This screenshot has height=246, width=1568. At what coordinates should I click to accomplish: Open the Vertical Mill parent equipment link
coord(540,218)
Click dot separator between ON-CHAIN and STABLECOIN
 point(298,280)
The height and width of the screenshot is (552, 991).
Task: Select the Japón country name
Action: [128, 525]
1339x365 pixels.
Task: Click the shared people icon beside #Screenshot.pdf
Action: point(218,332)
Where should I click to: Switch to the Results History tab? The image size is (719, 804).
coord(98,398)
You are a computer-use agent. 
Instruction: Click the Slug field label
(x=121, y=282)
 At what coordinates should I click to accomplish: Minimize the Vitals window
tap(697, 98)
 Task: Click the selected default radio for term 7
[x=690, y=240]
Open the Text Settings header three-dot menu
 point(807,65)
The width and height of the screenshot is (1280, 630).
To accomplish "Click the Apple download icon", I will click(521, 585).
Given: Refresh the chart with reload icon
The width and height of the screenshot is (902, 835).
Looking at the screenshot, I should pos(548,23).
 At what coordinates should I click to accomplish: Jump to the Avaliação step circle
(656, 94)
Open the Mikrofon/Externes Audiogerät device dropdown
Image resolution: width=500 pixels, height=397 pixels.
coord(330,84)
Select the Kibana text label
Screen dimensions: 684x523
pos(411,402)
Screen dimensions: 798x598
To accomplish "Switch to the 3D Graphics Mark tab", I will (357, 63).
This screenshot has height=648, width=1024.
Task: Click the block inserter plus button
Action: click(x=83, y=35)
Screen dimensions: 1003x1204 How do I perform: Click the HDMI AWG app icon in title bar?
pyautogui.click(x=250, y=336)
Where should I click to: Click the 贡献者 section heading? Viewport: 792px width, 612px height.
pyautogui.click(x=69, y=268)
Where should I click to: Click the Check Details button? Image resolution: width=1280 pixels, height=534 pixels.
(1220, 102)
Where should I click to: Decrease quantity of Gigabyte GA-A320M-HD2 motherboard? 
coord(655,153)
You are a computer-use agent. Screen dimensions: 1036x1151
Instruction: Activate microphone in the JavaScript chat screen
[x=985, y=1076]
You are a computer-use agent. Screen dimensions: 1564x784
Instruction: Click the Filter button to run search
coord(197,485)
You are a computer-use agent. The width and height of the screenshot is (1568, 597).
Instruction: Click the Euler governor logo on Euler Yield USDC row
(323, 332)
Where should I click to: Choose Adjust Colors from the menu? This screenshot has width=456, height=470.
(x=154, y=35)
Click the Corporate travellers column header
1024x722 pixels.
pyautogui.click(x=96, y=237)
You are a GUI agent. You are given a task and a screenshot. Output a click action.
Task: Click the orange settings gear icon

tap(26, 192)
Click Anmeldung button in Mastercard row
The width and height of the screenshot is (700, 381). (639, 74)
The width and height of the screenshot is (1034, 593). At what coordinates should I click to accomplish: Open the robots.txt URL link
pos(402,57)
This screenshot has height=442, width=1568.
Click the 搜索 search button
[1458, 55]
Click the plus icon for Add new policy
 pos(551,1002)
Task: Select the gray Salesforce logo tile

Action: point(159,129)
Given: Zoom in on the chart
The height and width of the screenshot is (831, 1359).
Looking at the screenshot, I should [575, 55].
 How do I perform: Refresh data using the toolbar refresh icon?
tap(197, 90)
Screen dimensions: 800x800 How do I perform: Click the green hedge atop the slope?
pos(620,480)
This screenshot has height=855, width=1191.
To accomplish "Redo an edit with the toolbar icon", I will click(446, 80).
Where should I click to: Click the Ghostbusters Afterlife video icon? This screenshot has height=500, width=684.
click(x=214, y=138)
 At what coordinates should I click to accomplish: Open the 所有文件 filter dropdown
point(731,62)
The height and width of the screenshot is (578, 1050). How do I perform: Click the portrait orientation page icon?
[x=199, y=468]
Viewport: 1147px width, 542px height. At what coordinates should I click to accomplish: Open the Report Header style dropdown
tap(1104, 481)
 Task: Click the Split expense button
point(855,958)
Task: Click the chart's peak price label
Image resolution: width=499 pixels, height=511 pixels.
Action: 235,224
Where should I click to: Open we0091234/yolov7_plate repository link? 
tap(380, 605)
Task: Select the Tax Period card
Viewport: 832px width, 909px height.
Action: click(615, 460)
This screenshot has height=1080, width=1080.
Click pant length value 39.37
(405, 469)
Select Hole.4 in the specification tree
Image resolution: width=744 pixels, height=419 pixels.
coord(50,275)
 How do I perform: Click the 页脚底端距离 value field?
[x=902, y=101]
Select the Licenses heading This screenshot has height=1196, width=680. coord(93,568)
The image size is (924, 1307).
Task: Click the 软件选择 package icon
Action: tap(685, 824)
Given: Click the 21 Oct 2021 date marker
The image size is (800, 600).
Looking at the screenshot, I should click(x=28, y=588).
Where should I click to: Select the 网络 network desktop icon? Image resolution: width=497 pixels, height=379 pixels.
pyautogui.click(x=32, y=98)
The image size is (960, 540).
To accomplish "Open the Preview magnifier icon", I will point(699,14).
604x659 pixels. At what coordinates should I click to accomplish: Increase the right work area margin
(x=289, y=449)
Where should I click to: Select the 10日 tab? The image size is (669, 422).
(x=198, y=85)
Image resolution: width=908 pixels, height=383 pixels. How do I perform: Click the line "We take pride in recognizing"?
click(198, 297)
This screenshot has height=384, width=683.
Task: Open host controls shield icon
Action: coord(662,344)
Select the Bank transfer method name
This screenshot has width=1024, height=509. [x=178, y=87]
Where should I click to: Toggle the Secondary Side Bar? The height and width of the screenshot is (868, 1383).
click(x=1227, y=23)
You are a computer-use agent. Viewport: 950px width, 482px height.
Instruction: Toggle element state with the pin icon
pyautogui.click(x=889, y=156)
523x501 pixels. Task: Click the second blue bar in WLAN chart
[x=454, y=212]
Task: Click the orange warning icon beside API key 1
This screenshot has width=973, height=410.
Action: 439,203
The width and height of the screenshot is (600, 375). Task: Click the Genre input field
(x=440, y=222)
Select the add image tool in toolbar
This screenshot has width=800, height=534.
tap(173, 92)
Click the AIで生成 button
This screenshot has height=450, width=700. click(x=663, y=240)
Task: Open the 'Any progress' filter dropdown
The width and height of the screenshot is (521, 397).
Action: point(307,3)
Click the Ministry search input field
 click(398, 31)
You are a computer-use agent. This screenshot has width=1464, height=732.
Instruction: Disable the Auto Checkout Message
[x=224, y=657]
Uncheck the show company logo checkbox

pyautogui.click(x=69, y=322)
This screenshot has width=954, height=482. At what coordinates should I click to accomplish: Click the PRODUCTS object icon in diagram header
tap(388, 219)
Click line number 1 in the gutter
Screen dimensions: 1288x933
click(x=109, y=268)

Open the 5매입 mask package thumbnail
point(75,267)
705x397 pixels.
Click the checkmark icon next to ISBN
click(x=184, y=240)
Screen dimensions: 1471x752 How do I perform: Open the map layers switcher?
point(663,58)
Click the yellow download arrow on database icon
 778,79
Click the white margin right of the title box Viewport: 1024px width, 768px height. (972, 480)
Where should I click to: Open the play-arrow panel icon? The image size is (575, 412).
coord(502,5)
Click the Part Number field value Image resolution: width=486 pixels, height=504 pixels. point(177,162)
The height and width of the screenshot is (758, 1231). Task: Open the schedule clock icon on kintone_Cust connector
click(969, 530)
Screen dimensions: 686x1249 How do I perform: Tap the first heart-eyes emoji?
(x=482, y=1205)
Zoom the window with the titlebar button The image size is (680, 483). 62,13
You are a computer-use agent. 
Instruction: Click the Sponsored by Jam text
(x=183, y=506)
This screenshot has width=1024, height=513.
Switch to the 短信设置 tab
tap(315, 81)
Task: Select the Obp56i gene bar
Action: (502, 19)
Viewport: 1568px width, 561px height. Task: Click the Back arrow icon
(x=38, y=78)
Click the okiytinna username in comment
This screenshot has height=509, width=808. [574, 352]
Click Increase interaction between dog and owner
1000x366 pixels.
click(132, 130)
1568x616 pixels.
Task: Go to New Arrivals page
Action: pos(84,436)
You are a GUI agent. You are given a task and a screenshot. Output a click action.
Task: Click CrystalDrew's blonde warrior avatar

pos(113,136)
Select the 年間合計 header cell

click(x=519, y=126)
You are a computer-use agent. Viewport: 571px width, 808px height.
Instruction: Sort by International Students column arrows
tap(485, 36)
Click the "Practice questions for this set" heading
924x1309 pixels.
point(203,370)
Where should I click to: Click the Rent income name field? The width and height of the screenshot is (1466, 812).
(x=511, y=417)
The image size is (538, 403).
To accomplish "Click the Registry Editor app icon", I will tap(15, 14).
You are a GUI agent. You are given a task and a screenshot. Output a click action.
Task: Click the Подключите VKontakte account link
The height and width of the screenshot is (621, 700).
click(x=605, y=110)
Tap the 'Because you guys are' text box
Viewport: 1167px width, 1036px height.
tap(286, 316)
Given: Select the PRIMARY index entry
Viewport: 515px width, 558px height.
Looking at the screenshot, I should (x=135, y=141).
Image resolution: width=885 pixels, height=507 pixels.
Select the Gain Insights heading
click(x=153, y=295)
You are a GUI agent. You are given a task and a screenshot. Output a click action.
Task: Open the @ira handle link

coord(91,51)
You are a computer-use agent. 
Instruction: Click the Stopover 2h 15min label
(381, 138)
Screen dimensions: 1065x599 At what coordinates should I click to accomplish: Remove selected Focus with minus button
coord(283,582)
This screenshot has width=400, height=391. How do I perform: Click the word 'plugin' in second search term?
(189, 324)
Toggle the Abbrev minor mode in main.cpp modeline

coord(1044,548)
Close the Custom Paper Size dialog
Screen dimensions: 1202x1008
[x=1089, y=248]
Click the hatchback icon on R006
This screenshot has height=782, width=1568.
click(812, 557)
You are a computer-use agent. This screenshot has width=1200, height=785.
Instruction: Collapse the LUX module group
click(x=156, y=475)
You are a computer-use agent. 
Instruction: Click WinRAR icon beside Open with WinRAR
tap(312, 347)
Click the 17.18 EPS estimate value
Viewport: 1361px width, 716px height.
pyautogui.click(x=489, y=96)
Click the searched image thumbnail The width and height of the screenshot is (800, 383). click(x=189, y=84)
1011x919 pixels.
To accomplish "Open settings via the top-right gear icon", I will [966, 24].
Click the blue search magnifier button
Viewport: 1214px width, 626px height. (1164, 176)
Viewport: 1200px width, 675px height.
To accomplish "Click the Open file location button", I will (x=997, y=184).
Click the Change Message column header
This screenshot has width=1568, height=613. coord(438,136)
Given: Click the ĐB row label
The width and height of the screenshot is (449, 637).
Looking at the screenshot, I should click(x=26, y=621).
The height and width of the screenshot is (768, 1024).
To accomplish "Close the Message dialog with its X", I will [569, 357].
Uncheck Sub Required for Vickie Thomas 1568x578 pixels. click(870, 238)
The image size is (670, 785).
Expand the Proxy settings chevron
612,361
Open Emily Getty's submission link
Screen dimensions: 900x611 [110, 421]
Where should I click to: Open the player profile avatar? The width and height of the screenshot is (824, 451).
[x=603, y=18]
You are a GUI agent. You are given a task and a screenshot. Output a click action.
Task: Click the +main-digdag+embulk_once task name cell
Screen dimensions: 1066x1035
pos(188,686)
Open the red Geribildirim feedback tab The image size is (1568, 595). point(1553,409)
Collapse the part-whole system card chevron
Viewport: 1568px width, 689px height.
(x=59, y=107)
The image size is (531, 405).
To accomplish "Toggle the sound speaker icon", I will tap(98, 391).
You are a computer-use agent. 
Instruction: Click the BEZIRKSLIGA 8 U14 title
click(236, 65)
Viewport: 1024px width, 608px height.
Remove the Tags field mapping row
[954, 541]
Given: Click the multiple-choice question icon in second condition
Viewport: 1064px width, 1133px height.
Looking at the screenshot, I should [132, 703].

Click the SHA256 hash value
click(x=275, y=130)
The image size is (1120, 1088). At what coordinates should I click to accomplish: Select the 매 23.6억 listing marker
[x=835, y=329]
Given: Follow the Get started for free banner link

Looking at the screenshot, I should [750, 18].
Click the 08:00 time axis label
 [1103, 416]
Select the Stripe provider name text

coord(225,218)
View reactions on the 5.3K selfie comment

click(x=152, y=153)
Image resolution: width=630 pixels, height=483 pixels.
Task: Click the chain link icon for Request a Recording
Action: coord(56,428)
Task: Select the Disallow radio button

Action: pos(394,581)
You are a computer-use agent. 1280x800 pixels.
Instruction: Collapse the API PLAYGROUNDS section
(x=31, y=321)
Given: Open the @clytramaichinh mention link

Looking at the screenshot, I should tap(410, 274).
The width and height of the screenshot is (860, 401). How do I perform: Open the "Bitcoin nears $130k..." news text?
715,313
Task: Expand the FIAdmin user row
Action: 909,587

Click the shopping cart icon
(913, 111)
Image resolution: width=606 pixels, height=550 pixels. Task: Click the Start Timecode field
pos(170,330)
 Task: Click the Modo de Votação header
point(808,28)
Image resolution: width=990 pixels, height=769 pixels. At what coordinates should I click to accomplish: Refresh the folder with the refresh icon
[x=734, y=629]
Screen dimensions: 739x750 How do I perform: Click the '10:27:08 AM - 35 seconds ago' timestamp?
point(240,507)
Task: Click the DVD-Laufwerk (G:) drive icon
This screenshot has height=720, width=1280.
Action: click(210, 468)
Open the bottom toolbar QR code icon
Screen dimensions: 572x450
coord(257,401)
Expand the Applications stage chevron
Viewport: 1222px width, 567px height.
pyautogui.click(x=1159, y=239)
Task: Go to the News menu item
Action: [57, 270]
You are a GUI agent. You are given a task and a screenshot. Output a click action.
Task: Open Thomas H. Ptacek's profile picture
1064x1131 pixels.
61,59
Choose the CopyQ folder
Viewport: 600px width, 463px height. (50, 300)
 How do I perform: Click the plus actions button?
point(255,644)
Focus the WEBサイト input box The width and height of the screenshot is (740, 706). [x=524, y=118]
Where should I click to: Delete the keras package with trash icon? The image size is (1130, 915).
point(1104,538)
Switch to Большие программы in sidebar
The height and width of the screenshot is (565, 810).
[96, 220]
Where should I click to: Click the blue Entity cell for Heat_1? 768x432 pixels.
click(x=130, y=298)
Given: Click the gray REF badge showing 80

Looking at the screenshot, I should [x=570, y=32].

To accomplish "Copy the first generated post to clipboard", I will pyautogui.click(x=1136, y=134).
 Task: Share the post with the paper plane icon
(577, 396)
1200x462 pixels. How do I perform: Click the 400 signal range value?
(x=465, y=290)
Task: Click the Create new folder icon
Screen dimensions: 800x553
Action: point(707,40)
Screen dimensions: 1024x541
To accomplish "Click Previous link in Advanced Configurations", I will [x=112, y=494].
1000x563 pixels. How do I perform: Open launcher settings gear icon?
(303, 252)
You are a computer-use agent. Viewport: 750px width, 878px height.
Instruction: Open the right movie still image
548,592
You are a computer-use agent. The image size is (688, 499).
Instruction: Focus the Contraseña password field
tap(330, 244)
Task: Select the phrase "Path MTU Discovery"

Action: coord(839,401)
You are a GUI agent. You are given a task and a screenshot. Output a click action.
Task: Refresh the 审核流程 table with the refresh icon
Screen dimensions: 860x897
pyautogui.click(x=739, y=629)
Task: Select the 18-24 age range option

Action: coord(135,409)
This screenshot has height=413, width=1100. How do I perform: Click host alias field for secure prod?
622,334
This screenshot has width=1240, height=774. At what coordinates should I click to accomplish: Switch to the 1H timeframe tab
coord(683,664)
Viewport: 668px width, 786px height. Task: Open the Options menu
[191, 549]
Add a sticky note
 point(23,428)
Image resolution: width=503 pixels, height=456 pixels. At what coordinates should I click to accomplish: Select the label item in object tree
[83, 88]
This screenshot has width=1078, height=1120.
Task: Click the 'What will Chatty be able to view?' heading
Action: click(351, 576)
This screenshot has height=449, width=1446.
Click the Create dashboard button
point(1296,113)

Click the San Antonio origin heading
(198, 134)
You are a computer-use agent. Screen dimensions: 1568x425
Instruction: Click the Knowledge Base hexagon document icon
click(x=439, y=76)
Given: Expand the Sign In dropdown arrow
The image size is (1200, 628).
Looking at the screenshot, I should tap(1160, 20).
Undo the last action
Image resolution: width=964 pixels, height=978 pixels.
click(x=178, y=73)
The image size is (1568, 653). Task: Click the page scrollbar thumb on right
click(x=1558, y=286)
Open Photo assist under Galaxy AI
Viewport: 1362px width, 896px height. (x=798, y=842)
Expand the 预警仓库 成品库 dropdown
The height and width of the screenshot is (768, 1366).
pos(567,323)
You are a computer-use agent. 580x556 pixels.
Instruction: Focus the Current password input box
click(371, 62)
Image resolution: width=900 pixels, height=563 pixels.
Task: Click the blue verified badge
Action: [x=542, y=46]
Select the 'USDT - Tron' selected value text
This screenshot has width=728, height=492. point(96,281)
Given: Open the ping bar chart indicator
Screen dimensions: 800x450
+-------+
• What needs to be done: Write out, from the lines above, only those from the line with "Open Photo assist under Galaxy AI" to the line with "You are a computer-use agent. 580x556 pixels.", exactly as given, including the first and the last.

• Task answer:
Open Photo assist under Galaxy AI
Viewport: 1362px width, 896px height. (x=798, y=842)
Expand the 预警仓库 成品库 dropdown
The height and width of the screenshot is (768, 1366).
pos(567,323)
You are a computer-use agent. 580x556 pixels.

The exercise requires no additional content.